Das neutrale Österreich, meine sehr geehrten Damen und Herren, gehört keinem Bündnis an, und insoweit – da haben Sie schon Recht – ist es auch allianzfrei. Aber die politische Position Österreichs in Fragen der Sicherheitspolitik erschöpft sich nicht darin, dass wir keinem Bündnis angehören, sondern die politische Position ist dadurch bestimmt, dass sich Österreich auf Grund seiner Neutralität nicht an Kriegen beteiligt – nicht beteiligt hat seit 1955 und nicht beteiligen wird. Das ist das wesentliche Ziel, das ist das, was die Menschen in diesem Lande an der Neutralität schätzen, und das ist das, was auch wir an dieser Neutralität schätzen! Deswegen werden wir sie auch nicht aufgeben. (Beifall bei der SPÖ und den Grünen.)

Hohes Haus! Wir sind zweitens daran gescheitert, dass vor allem Sie, meine sehr geehrten Damen und Herren von der ÖVP, unbedingt in die NATO wollen. (Rufe bei der ÖVP: Ach so? – Abg. Lentsch: Wer sagt das?) Und das wollen wir, um es klar zu sagen, nicht. (Beifall bei der SPÖ und den Grünen.)

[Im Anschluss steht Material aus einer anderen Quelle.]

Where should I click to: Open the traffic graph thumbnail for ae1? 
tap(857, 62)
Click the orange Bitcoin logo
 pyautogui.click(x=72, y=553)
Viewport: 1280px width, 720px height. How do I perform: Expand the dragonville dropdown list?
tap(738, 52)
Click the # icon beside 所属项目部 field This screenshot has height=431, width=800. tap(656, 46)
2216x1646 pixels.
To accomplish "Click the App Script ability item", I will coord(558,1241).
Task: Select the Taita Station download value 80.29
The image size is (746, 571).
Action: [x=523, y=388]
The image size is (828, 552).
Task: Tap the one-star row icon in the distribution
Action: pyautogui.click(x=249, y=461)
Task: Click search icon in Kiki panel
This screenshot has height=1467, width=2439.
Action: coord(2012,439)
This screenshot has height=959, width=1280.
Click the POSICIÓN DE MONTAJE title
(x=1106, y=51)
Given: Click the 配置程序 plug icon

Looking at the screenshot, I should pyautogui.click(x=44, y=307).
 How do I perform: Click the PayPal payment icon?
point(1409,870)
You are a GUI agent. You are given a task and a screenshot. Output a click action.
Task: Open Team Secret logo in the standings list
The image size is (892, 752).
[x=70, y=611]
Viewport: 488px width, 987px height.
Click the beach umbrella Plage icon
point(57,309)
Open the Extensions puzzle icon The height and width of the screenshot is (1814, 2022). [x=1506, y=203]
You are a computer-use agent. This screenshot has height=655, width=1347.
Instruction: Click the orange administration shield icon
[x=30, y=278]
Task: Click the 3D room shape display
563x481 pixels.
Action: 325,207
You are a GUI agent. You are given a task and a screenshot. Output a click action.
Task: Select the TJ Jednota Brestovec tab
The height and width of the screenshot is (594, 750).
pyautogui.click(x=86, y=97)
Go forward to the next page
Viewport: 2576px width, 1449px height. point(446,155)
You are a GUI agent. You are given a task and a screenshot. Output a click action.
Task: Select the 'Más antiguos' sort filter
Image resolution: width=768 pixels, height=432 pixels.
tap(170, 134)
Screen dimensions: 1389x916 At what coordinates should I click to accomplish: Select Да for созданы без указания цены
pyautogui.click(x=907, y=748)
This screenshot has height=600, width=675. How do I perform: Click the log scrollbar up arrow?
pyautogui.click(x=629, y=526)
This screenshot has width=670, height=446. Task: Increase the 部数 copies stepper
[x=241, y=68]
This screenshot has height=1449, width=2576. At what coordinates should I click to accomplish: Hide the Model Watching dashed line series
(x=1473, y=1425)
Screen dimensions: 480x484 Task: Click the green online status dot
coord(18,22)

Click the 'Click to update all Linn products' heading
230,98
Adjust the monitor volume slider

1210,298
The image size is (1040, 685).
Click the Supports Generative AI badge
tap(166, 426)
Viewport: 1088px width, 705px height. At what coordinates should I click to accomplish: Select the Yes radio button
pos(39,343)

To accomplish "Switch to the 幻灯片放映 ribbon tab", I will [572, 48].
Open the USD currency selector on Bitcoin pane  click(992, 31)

Ja, ich gebe zu – und die gegenteilige Behauptung wäre auch falsch –, Sie schlagen das in der heute von Ihnen zu beschließenden Sicherheitsdoktrin auch gar nicht vor. Sie schlagen nicht den Beitritt zur NATO vor, und ich denke, Sie haben auch guten Grund dazu: Sie würden nämlich damit Schiffbruch erleiden. – Aber Sie haben eine Rutsche in diese Richtung gelegt, und, meine sehr geehrten Damen und Herren, auch eine Rutsche in Richtung NATO ist nicht akzeptabel, weil sie Österreichs Sicherheitsposition nicht verbessert. Daher werden wir dem nicht zustimmen. (Beifall bei der SPÖ sowie des Abg. Dr. Grünewald.  – Abg. Auer: Sind Sie ausgerutscht?)

Und drittens, Hohes Haus, sind wir daran gescheitert, dass Ihnen von den Regierungsparteien, von Freiheitlichen und ÖVP, wenn es um die Anwendung militärischer Gewalt geht, die Herrschaft des Rechts offenbar nichts bedeutet.

Hohes Haus! Gerade als kleiner Staat muss Österreich daran interessiert sein, dass nicht derjenige, der die militärischen Mittel hat, gegebenenfalls Gewalt anzuwenden, auch alleine darüber entscheidet, ob er dazu das Recht hat. Deswegen treten wir dafür ein, dass es in diesen Fällen ein klares rechtliches Verfahren und eine Entscheidung des UNO-Sicherheitsrates geben muss, weil der Kleine das Recht des Stärkeren nicht akzeptieren kann, sondern weil gerade die Kleinen darauf bauen müssen, dass es rechtlich geregelte Verfahren gibt. Aber das wollen Sie auch nicht akzeptieren, und auch aus diesem Grund konnte eine Einigung nicht zustande kommen. (Beifall bei der SPÖ und den Grünen.)

Hohes Haus! Ich habe die wesentlichen Gründe des Scheiterns aus meiner Sicht dargelegt und möchte mich darin nicht weiter verbreitern. Ich möchte Ihnen an dieser Stelle lieber noch einmal kurz sagen, wie unsere Konzeption aussieht. Ich kann das nicht in aller Breite tun, aber wenigstens knapp und deutlich.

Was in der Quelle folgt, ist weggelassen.